Upon entering the city, the group learns the lay of the undead land—in this kingdom, there is a hierarchy led by alpha zombies that can run and react quicker than the average monster. They’re more in the vein of World War Z than earlier incarnations. In one scene the group makes a human sacrificial offering and Snyder ratchets up the tension—his cinematography attracts digital splatters of blood onto the lens—enough to offset the bizarre presence of a zombie tiger that allegedly belonged to Siegfried and Roy. It’s a ludicrous throwaway clarification, one that fits comfortably among the movie’s other Snyder-appointed references, including the Four Horsemen of the Apocalypse and a Joseph Campbell name drop.
Old habits die hard, of course, and at nearly 150 minutes Army of the Dead takes plenty detours that become dead-ends. Perhaps a symptom of Netflix’s notorious hands-off oversight, Snyder’s movie eventually loses its screwball urgency as zombies begin picking off Scott’s team and the mission runs into its predictable share of turbulence and action-flavored shlock. In the midst of Scott and Kate working through their relationship, a heaviness creeps into the frame from which the movie never recovers—mostly because the rest of the team struggles to acquire a genuine, comedic camaraderie. You can sense Bautista making the best of Snyder’s father-daughter formula, but pacing feels off. And the script, which Snyder wrote with Joby Harold and Shay Hatten, settles into mechanical plotting that undercuts all the zany, pop energy that began its trajectory.

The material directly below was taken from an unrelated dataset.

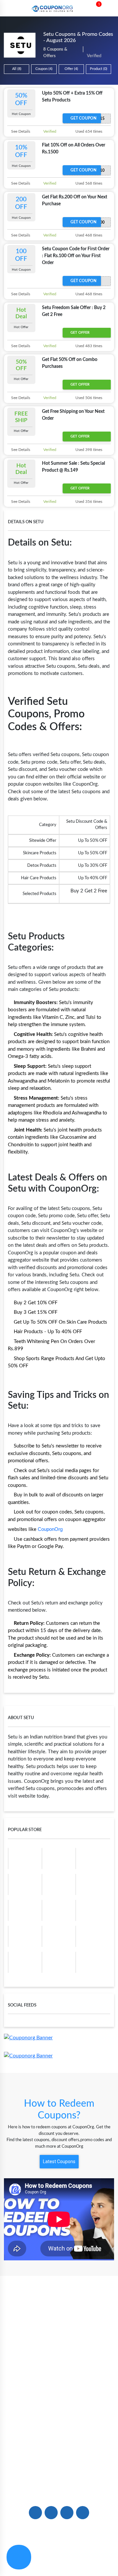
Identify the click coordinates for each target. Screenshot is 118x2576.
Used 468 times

That’s liable to happen when you spend just as much time exploring the dynamics of your zombie population. Snyder has always been more interested in image-making (there are a couple more memorable panoramics here), and with the hyper-descriptive CGI renderings at his disposal, the director’s humanity-driven subplot involving a zombie king and queen functions as an easy indulgence. It’s what separates his work from George A. Romero, who was more fascinated by the human beings trapped in these terrifying situations, and used them to provoke unsubtle allegorical critiques of mass consumerism and military destruction. Aside from a Sean Spicer cameo and hints of a toxic, Trumpian culture (at one point, the president is quoted saying it would be “cool” to nuke the city on the Fourth of July) built on greed and individualism, Snyder never engages more than a nod. It doesn’t feel enough.
It’s the frustrating part about watching a Snyder movie: he serves steak and makes the garnish pass for a side. This movie should have been dessert for all three courses. You watch Bautista sprinting over blackjack tables firing his machine gun through wads of cash falling over a massacre of flesh and bones—the real money shot—and wonder why Snyder felt compelled to coat it with such a gloomy finish. At this point, it’s probably muscle memory. By the time the final, melancholy (though hilariously on-the-nose) needle drop begins enveloping the epilogue, Snyder has almost made you forget that his zombie outbreak story began because of a blowjob.
Army of the Dead is now in theaters and arrives on Netflix on May 21.